SOURCE MATERIAL below:

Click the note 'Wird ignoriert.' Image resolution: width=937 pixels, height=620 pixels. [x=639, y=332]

End of SOURCE MATERIAL.
SOURCE MATERIAL below:

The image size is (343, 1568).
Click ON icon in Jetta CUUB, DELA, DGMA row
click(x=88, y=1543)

End of SOURCE MATERIAL.
SOURCE MATERIAL below:

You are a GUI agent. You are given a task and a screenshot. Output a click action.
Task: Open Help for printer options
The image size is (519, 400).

End of SOURCE MATERIAL.

#### [WHAT TO WORK ON]
Determine how many lines of the data contain "size" and give nothing but that number.

#### [TASK ANSWER]
2